Does anyone have any tips on removing decals safely without damaging the underlying paint clear coat and paint?
I’m currently building the AMT Romulan Bird-of-Prey and the supplied decals are awful. They cracked and refused to conform to curves. Did my best with them, but after looking after them had dried they looked bad and needed replacing.
My usual method of using tape to pull them off hasn’t worked. They’re really stuck down!
Replacements by JT Graphics have arrived and ready to go.
Did you try soaking them with decal softener and scrubbing with a brush? That worked for me on some small decals.
Thanks. I’ll give it a try. Got Microsol and Set and some stuff by Gunze and Mig. Hopefully one will work.
Microsol has worked for me in the past too.
Laying some masking tape over them and pulling it up can work well. Even when you don’t want it to!
Maybe try this after you’ve soaked them.
My decals are MicroSet on for good, so tape didn’t work for me.
I tried the MicroSol (red label) method just now, and it eventually softened the decal enough for removal. However, the underlying acrylic paint layer came up with it. Note: This could be attributed to user error. Since I was already prepared to repaint the area, I hurried the process along — just glad to get the decal off.
I had a similar issue with some aftermarket decals for the Hasegawa 1/32 Hayabusa kit. The ones that came with it were trash and the ones I ordered were the only ones available on the internet, but the Hinomaru on the upper wings would not lay down no matter what I threw on them. So I guess I will try the tape method and remove them, but since I don’t have an adequate cutter for masks I don’t anticipate a good result trying to create a mask. And of course the Hinos on this kit are a different size from all my other Japanese aircraft kits so no swapping.
You could try using one of these…great for cutting circles.
I actually have one of those, but my last attempt with using it did not go well.
Try putting wide blue painters tape on a piece of waxed paper.
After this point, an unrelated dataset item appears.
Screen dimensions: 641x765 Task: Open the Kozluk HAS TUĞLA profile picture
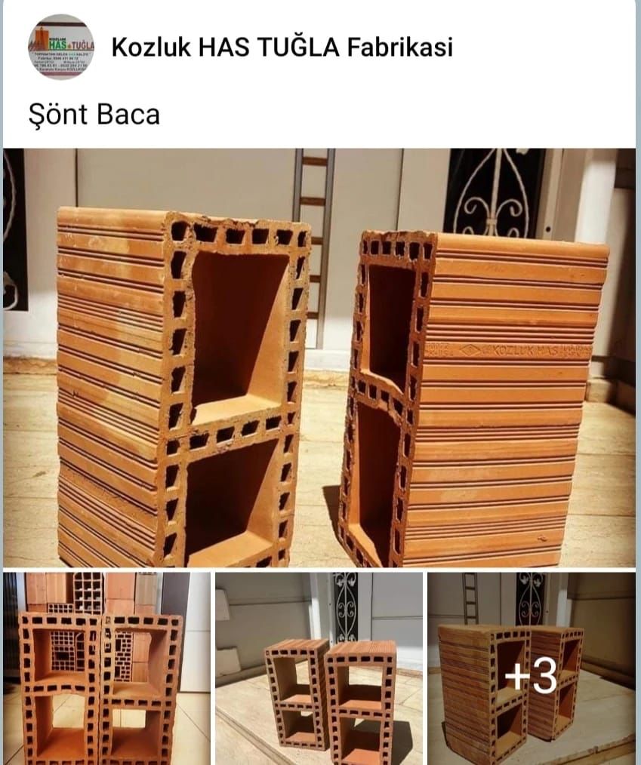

Then, tape the edges of the waxed paper-layered tape down on a smooth wooden surface (I use a relatively um-marred table top). The compass needle needs a surface to “bite” into, but the cutter will do best across a fairly smooth surface.
Once you cut the circles out of the blue tape, they will peel off of the waxed paper pretty easily.
I use tape over a waxed paper release for all sorts of simple masks. I even slip a tape-waxed paper square into my Waldron Punch and Die to bang out tiny round masks for lights and scope lenses.
I’ll try the wax paper. I was cutting them out before on my hobby mat which likely distorted them as I peeled them up and the mat’s rubber probably didn’t keep the cutter centered firmly. I have plenty of wood scrap I can use next time.
The waxed paper works really well as release-backing material. I’ve also cut a lot of stars and other designs using PE stencils over painters tape on waxed paper.
The wood isn’t so important as is having a smooth surface that will also hold and keep the compass needle from slipping. I just use a convenient wooden table top, but I’ve also cut masks using a Formica covered bench top (my painting bench top).
The stars on the Tamiya M10 in the photos below were cut out of painters tape on waxed paper through a PE stencil.
Circular stencils to mask around and over the different areas of these roundels to allow me to shade and weather them were also cut the same way. (I did use commercially available pin striping tape to mask the wing rib tapes.) The roundels were kit decals, but I wanted to shade them to match the rest of the wing colors, so masks and a whiff of airbrushing did the trick.